St. Patrick’s Day debate: To drink or not to drink…

If you are a Christian please take the time to comment and tell me your reasoning (scripturally and non scripturally) for drinking or abstaining from alcohol. Please keep it respectful and in love. Below is my view: 
Though I do not judge my brothers in Christ I must say that reading Romans 14 and 15 has convinced me, in light of our culture in America that to drink is not in the loving interest of our brothers. How powerful would it be if America Christians threw down their alcohol (among other needless indulgences) like those in Ephesus who threw down their scrolls and idols for the sake of Christ? Not in response to legalism but in response to the love of Christ on our hearts. We are stuck in our individualism but we are not an individual body part; we are one body.

“Do not destroy the work of God for the sake of food. All food is clean, but it is wrong for a person to eat anything that causes someone else to stumble.” Romans‬ ‭14:20‬ ‭NIV‬‬

Alcohol can and oftentimes does cause men to slip into addiction. I am a former police officer and know first hand because my father was an alcoholic. Tell me this, what good (spiritually) does alcohol do? I can’t think of any. But does it do harm to our brothers? I think so, very much so. Now, I have good friends who drink and I love them very much. But the heart of Christ is not to relish in what is permissible. It is to be constrained for the impossible. 
Romans 15:1 says that “We who are strong have an OBLIGATION to bear with the failings of the weak”. 

The American Church is weak, it’s time for the strong men to arise. Not basking in thier individualism but in the love that constrains them. 

5 comments on “St. Patrick’s Day debate: To drink or not to drink…

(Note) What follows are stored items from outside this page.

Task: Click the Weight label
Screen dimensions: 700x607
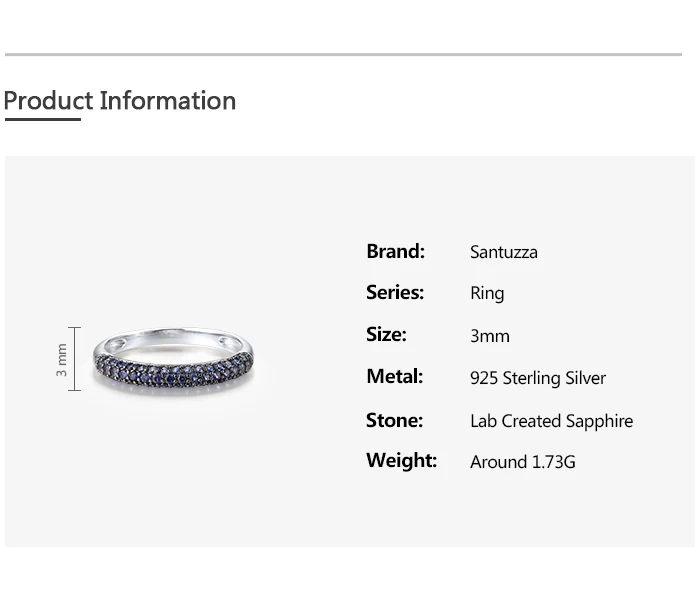Action: [x=401, y=461]
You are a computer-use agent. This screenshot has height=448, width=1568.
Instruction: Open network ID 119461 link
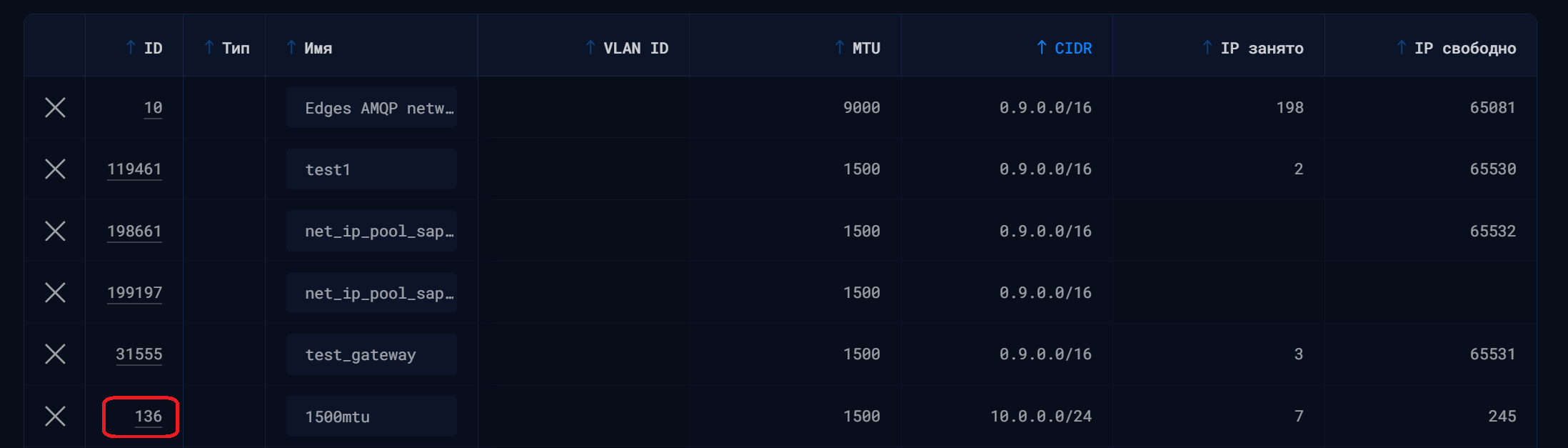(134, 169)
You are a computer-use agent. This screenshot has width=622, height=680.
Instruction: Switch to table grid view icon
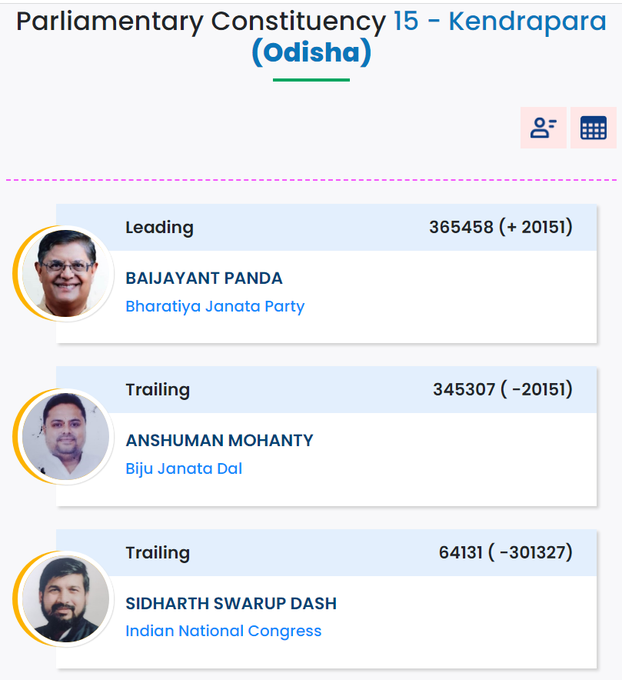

  1. I look at it from various angles:
    (1.) The Bible was written speaking to and from a first-century middle-eastern context; one in which wine was the safer drink (that’s why Paul instructed Timothy to take a little wine so that he might recover his health) and also there was a certain social obligation to wine – like the wedding at Cana where everyone was expected to drink up the wine (even Jesus had that reputation of being a drinker), the good stuff first and the cheap stuff later when everybody was too drunk to notice. So just as the Bible speaks to idol feasts; not every once of it’s advice or teaching applies exactly as written into our modern context.
    (2.) The Bible is a book of the collective wisdom of an ancient culture over thousands of years. They saw that alcohol had it’s positive uses and negative effects. We shouldn’t be hasty to make a blanket rule because the Bible can be interpreted either way. A wise principle would seem to be that an occasional drink is okay, drunkenness and the lack of control that goes with it is not okay.
    (3.) Everybody is different, as is every family. We have come to understand genetics, being predisposed to becoming dependent on substances, and have better solutions for what ails us. Some should avoid alcohol because they know alcoholism runs in their family. Some though, may come from a family where they have no problems with alcohol and they should choose their own course of action in each situation. It makes no sense to play the “weaker brother” card when everyone in the room drinks responsibly and not one of them has a problem with alcohol; however Christians ought to be careful about playing it to the wrong crowd. I live in a dry county because the Christians who made the rules decided to forbid alcohol rather than accept it being sold and just not use it themselves. I don’t think that’s what Jesus would want of us.

    • Thanks for the response. Again, there is no way to rule alcohol as evil using scripture but when you think about all the good it does (very little) compared to the negatives it produces in society I think it makes more since to abstain. The present crisis (and increasingly so) is that more and more people are overdoing things; literally inventing ways to be addicted to something. Of course, ones’ drinking problem is not the fault of the ones who drink responsibility but neither was sin the fault of the one who died for it. But He did. It is the Spirit of love, to sacrifice and bear with one another in thier weakness in an effort to encourage their future spiritual progress. This, of course, transcends alcohol and is applicable to anything in life almost. Alcohol just happens to be a point of emphasis because it’s such a problem in our culture.

      • I know – but let’s not forget the lesson we learned from Prohibition; you cannot legislate morality. What was at state was bigger, given that it was socially unacceptable for women to drink, the guys used to blow through most of their pay-checks leaving their wives precious little with which to take care of the children – and that’s when the negative effects of alcoholism wasn’t creating the potential for domestic violence. But all it did was give us Nascar and make it socially acceptable for women to drink in public.

      • Of course! I don’t think morality should be legislated either. For me, I would love to see much of this take place through love. Not legalism, legalism leads to bondage and won’t sustain the heart of what God’s trying to do.